PROMPT -> Count how many lines of the entries contain the string "Task", treating uppercase and lowercase as different. Reply with the number only.

[Item coordinate data]
========================================

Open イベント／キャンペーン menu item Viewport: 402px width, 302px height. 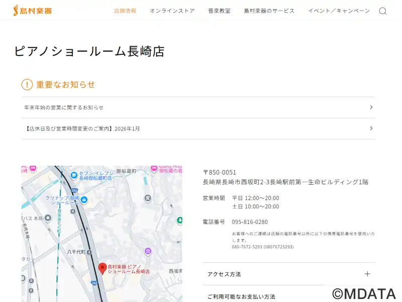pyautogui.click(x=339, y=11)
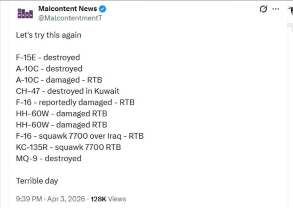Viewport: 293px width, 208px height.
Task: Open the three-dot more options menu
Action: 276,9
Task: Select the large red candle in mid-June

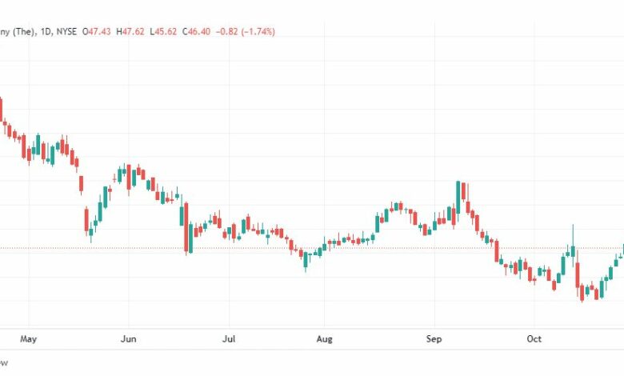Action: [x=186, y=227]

========================================

SOLVED EXERCISE -> 2